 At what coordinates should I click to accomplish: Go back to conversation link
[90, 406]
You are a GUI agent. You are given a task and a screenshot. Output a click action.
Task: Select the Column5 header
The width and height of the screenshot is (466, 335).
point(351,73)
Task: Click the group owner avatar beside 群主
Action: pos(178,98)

◆ ◆ ◆ ◆ ◆

Go back to the data above and please quote exactly, and only, the lines from the line with "Task: Select the Column5 header" through its last line.

Task: Select the Column5 header
The width and height of the screenshot is (466, 335).
point(351,73)
Task: Click the group owner avatar beside 群主
Action: pos(178,98)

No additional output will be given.